Réunions officielles, annonces rassurantes, partenaires stratégiques, calendrier optimiste… Sur le papier, la mine de fer de Baniaka semble presque prête à produire. Sur le terrain, pourtant, les machines restent discrètes. À ce rythme, 2026 pourrait bien devenir l’année d’un miracle industriel.
Depuis la signature de la convention minière en 2025, le projet Baniaka avance très bien… dans les salles de réunion. Car une mine de fer ne démarre pas avec des communiqués. Elle démarre avec des routes, de l’énergie, du rail et des financements sécurisés.
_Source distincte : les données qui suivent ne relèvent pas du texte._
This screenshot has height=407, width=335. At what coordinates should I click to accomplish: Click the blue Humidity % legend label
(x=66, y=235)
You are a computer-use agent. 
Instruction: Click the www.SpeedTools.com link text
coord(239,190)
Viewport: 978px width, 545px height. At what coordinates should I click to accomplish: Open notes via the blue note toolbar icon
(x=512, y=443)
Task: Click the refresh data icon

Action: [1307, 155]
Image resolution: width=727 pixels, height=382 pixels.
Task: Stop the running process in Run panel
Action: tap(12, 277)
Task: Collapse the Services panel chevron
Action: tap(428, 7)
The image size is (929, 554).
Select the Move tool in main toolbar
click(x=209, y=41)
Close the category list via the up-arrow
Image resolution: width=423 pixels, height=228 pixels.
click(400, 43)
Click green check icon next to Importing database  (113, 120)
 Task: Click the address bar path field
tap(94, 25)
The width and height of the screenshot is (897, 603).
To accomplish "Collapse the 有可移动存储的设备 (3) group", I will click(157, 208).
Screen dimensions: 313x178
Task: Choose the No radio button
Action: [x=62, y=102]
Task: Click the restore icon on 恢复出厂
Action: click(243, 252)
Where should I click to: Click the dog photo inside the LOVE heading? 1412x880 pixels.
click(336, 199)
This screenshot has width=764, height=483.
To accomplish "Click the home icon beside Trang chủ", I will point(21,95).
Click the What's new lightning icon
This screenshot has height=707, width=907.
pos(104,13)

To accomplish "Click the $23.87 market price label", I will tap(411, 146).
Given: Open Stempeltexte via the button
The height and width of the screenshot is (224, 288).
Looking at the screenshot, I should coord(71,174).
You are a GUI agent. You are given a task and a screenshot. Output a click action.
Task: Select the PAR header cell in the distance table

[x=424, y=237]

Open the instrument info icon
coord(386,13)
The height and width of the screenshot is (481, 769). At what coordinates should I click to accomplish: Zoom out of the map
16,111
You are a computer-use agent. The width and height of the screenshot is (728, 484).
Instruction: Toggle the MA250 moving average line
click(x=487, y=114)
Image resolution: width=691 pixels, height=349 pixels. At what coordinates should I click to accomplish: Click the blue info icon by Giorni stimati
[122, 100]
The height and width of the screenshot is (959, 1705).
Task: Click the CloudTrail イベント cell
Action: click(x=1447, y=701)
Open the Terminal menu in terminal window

Justement. Le projet nécessite environ 200 millions de dollars d’investissement initial. Sans financement totalement mobilisé, aucune production industrielle n’est possible. Une mine ne démarre pas par intention. Elle démarre par décision financière.
Ensuite vient la question du transport. Le minerai devra passer par le Transgabonais, déjà fortement sollicité par les flux miniers existants, le fret national et le transport de passagers. Quant au Transgabonais, dont la demande est déjà très forte, il devra bientôt transporter davantage de minerais. Reste à savoir si le rail est « informé » lui aussi du calendrier annoncé.

Autre détail souvent secondaire dans les annonces, mais indispensable dans la réalité : environ 60 km de route minière et une alimentation électrique dédiée doivent être opérationnels avant toute production. Une formalité… surtout sur le papier. Pour l’instant, Baniaka avance surtout très vite dans les comptes rendus de réunions. Sur le terrain, les bulldozers semblent encore attendre leur invitation officielle.
Les entreprises gabonaises, elles aussi, suivent le projet avec beaucoup d’attention. Comme souvent, elles espèrent simplement être invitées avant la fin des travaux.
La production est annoncée pour 2026
Sans financement confirmé publiquement, sans corridor logistique pleinement opérationnel et sans mobilisation industrielle visible à grande échelle, ce calendrier ressemble davantage à une projection qu’à un démarrage.
Au Gabon, les populations ont appris à ne plus confondre annonce de lancement et lancement tout court. Entre les deux, il y a parfois plusieurs saisons et… plusieurs communiqués.
Dans l’industrie minière, une chose est certaine : une mine ne démarre jamais par surprise. Lorsqu’elle commence réellement, tout le monde le voit.
À Baniaka, la production est annoncée pour 2026. Les populations espèrent simplement que cette fois, ce sera l’année des machines et pas seulement celle des déclarations.